**PROBLEM DETAILS:**
Return every line of the listing below verbatim, with no additions, omissions, or edits.

☆ ☆ ☆ ☆

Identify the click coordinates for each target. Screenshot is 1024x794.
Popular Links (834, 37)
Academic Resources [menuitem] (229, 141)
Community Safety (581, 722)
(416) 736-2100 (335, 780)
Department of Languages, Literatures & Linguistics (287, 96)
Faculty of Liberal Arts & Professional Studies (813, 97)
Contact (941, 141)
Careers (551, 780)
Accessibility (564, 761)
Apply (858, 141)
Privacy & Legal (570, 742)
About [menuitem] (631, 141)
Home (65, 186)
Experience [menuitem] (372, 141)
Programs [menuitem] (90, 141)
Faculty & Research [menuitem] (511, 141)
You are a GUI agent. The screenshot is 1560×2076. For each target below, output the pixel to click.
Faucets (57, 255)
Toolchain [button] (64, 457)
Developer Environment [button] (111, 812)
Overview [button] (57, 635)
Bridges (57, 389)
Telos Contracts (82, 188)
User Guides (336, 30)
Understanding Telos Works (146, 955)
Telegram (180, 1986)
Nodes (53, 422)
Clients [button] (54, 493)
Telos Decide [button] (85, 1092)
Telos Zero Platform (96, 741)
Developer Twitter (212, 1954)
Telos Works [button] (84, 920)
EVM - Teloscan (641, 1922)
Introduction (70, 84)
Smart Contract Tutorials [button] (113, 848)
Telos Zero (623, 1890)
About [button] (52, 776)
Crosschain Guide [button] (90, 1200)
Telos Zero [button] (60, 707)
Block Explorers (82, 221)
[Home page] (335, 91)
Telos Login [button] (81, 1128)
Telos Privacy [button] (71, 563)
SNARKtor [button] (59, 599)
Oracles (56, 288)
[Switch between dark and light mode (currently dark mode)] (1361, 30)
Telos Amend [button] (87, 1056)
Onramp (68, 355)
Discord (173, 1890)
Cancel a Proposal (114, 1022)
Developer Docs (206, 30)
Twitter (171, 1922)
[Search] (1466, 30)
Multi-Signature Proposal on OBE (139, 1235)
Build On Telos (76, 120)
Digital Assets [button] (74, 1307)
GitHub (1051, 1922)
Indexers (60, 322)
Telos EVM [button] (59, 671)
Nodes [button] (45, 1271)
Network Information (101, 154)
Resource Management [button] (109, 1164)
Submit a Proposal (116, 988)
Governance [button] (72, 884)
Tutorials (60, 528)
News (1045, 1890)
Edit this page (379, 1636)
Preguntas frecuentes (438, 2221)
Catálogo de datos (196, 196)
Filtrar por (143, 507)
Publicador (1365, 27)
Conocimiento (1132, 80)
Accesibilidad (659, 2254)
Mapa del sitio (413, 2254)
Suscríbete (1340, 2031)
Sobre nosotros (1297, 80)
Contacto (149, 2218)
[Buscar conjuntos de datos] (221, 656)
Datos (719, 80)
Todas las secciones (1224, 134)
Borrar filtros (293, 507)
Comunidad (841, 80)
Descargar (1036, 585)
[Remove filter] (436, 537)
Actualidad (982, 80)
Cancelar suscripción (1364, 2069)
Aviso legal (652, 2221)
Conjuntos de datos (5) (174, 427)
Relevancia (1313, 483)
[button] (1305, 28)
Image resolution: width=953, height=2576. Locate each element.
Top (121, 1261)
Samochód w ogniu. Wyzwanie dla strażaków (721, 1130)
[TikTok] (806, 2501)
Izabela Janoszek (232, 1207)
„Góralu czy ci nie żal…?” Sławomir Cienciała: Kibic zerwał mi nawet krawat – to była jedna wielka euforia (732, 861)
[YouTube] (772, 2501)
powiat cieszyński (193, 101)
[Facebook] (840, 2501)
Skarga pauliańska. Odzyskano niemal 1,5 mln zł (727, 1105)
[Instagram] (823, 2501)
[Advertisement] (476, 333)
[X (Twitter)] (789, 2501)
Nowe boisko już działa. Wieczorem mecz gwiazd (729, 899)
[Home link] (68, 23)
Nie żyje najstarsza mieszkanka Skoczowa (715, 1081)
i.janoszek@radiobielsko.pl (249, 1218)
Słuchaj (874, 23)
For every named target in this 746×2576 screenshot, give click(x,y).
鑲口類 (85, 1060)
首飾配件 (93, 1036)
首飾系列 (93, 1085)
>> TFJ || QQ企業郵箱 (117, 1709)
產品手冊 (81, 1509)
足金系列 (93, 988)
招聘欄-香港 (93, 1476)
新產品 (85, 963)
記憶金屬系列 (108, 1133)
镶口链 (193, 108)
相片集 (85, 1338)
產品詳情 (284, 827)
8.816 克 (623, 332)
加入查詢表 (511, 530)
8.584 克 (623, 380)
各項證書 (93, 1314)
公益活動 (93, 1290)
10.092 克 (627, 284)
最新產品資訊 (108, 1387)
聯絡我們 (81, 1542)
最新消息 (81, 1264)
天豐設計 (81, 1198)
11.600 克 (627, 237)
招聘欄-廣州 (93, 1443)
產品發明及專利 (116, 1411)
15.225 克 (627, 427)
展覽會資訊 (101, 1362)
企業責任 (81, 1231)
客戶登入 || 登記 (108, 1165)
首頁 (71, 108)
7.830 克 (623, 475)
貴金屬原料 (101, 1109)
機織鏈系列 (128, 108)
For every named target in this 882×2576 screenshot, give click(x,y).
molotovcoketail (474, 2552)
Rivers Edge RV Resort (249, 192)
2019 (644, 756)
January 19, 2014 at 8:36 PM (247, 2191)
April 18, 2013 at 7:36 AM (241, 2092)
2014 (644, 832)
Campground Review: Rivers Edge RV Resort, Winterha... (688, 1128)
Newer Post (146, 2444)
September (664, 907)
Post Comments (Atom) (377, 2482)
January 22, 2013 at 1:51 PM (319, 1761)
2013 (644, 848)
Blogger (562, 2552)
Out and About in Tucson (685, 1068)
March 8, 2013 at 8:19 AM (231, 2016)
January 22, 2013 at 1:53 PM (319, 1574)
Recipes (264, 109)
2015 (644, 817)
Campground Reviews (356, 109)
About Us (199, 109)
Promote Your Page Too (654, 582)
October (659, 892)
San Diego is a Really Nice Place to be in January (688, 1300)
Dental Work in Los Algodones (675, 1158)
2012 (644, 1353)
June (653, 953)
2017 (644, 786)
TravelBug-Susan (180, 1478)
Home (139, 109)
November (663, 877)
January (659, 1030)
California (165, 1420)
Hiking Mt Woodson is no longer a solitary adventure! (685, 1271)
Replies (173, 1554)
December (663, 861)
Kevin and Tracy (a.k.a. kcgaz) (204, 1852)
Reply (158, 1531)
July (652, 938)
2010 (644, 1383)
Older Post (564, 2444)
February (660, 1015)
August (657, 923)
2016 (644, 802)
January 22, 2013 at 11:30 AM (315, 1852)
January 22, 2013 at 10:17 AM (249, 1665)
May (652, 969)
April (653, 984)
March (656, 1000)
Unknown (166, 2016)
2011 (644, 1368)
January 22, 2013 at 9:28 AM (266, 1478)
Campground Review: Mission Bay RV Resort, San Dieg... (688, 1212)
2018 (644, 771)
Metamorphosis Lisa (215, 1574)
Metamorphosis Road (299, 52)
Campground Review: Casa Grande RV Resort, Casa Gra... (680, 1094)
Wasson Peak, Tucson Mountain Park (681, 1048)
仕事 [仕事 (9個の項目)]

☆ ☆ ☆ ☆

**WRITTEN ANSWER:**
Identify the click coordinates for each target. Screenshot is 1024x794.
Popular Links (834, 37)
Academic Resources [menuitem] (229, 141)
Community Safety (581, 722)
(416) 736-2100 (335, 780)
Department of Languages, Literatures & Linguistics (287, 96)
Faculty of Liberal Arts & Professional Studies (813, 97)
Contact (941, 141)
Careers (551, 780)
Accessibility (564, 761)
Apply (858, 141)
Privacy & Legal (570, 742)
About [menuitem] (631, 141)
Home (65, 186)
Experience [menuitem] (372, 141)
Programs [menuitem] (90, 141)
Faculty & Research [menuitem] (511, 141)
You are a GUI agent. The screenshot is 1560×2076. For each target below, output the pixel to click.
Faucets (57, 255)
Toolchain [button] (64, 457)
Developer Environment [button] (111, 812)
Overview [button] (57, 635)
Bridges (57, 389)
Telos Contracts (82, 188)
User Guides (336, 30)
Understanding Telos Works (146, 955)
Telegram (180, 1986)
Nodes (53, 422)
Clients [button] (54, 493)
Telos Decide [button] (85, 1092)
Telos Zero Platform (96, 741)
Developer Twitter (212, 1954)
Telos Works [button] (84, 920)
EVM - Teloscan (641, 1922)
Introduction (70, 84)
Smart Contract Tutorials [button] (113, 848)
Telos Zero (623, 1890)
About [button] (52, 776)
Crosschain Guide [button] (90, 1200)
Telos Zero [button] (60, 707)
Block Explorers (82, 221)
[Home page] (335, 91)
Telos Login [button] (81, 1128)
Telos Privacy [button] (71, 563)
SNARKtor [button] (59, 599)
Oracles (56, 288)
[Switch between dark and light mode (currently dark mode)] (1361, 30)
Telos Amend [button] (87, 1056)
Onramp (68, 355)
Discord (173, 1890)
Cancel a Proposal (114, 1022)
Developer Docs (206, 30)
Twitter (171, 1922)
[Search] (1466, 30)
Multi-Signature Proposal on OBE (139, 1235)
Build On Telos (76, 120)
Digital Assets [button] (74, 1307)
GitHub (1051, 1922)
Indexers (60, 322)
Telos EVM [button] (59, 671)
Nodes [button] (45, 1271)
Network Information (101, 154)
Resource Management [button] (109, 1164)
Submit a Proposal (116, 988)
Governance [button] (72, 884)
Tutorials (60, 528)
News (1045, 1890)
Edit this page (379, 1636)
Preguntas frecuentes (438, 2221)
Catálogo de datos (196, 196)
Filtrar por (143, 507)
Publicador (1365, 27)
Conocimiento (1132, 80)
Accesibilidad (659, 2254)
Mapa del sitio (413, 2254)
Suscríbete (1340, 2031)
Sobre nosotros (1297, 80)
Contacto (149, 2218)
[Buscar conjuntos de datos] (221, 656)
Datos (719, 80)
Todas las secciones (1224, 134)
Borrar filtros (293, 507)
Comunidad (841, 80)
Descargar (1036, 585)
[Remove filter] (436, 537)
Actualidad (982, 80)
Cancelar suscripción (1364, 2069)
Aviso legal (652, 2221)
Conjuntos de datos (5) (174, 427)
Relevancia (1313, 483)
[button] (1305, 28)
Image resolution: width=953, height=2576. Locate each element.
Top (121, 1261)
Samochód w ogniu. Wyzwanie dla strażaków (721, 1130)
[TikTok] (806, 2501)
Izabela Janoszek (232, 1207)
„Góralu czy ci nie żal…?” Sławomir Cienciała: Kibic zerwał mi nawet krawat – to była jedna wielka euforia (732, 861)
[YouTube] (772, 2501)
powiat cieszyński (193, 101)
[Facebook] (840, 2501)
Skarga pauliańska. Odzyskano niemal 1,5 mln zł (727, 1105)
[Instagram] (823, 2501)
[Advertisement] (476, 333)
[X (Twitter)] (789, 2501)
Nowe boisko już działa. Wieczorem mecz gwiazd (729, 899)
[Home link] (68, 23)
Nie żyje najstarsza mieszkanka Skoczowa (715, 1081)
i.janoszek@radiobielsko.pl (249, 1218)
Słuchaj (874, 23)
For every named target in this 746×2576 screenshot, give click(x,y).
鑲口類 (85, 1060)
首飾配件 (93, 1036)
首飾系列 (93, 1085)
>> TFJ || QQ企業郵箱 (117, 1709)
產品手冊 (81, 1509)
足金系列 (93, 988)
招聘欄-香港 (93, 1476)
新產品 (85, 963)
記憶金屬系列 (108, 1133)
镶口链 (193, 108)
相片集 (85, 1338)
產品詳情 (284, 827)
8.816 克 (623, 332)
加入查詢表 (511, 530)
8.584 克 (623, 380)
各項證書 (93, 1314)
公益活動 (93, 1290)
10.092 克 (627, 284)
最新產品資訊 (108, 1387)
聯絡我們 (81, 1542)
最新消息 (81, 1264)
天豐設計 (81, 1198)
11.600 克 (627, 237)
招聘欄-廣州 (93, 1443)
產品發明及專利 (116, 1411)
15.225 克 (627, 427)
展覽會資訊 (101, 1362)
企業責任 (81, 1231)
客戶登入 || 登記 (108, 1165)
首頁 (71, 108)
7.830 克 (623, 475)
貴金屬原料 (101, 1109)
機織鏈系列 (128, 108)
For every named target in this 882×2576 screenshot, give click(x,y).
molotovcoketail (474, 2552)
Rivers Edge RV Resort (249, 192)
2019 (644, 756)
January 19, 2014 at 8:36 PM (247, 2191)
April 18, 2013 at 7:36 AM (241, 2092)
2014 (644, 832)
Campground Review: Rivers Edge RV Resort, Winterha... (688, 1128)
Newer Post (146, 2444)
September (664, 907)
Post Comments (Atom) (377, 2482)
January 22, 2013 at 1:51 PM (319, 1761)
2013 (644, 848)
Blogger (562, 2552)
Out and About in Tucson (685, 1068)
March 8, 2013 at 8:19 AM (231, 2016)
January 22, 2013 at 1:53 PM (319, 1574)
Recipes (264, 109)
2015 (644, 817)
Campground Reviews (356, 109)
About Us (199, 109)
Promote Your Page Too (654, 582)
October (659, 892)
San Diego is a Really Nice Place to be in January (688, 1300)
Dental Work in Los Algodones (675, 1158)
2012 (644, 1353)
June (653, 953)
2017 (644, 786)
TravelBug-Susan (180, 1478)
Home (139, 109)
November (663, 877)
January (659, 1030)
California (165, 1420)
Hiking Mt Woodson is no longer a solitary adventure! (685, 1271)
Replies (173, 1554)
December (663, 861)
Kevin and Tracy (a.k.a. kcgaz) (204, 1852)
Reply (158, 1531)
July (652, 938)
2010 (644, 1383)
Older Post (564, 2444)
February (660, 1015)
August (657, 923)
2016 (644, 802)
January 22, 2013 at 11:30 AM (315, 1852)
January 22, 2013 at 10:17 AM (249, 1665)
May (652, 969)
April (653, 984)
March (656, 1000)
Unknown (166, 2016)
2011 (644, 1368)
January 22, 2013 at 9:28 AM (266, 1478)
Campground Review: Mission Bay RV Resort, San Dieg... (688, 1212)
2018 (644, 771)
Metamorphosis Lisa (215, 1574)
Metamorphosis Road (299, 52)
Campground Review: Casa Grande RV Resort, Casa Gra... (680, 1094)
Wasson Peak, Tucson Mountain Park (681, 1048)
仕事 [仕事 (9個の項目)]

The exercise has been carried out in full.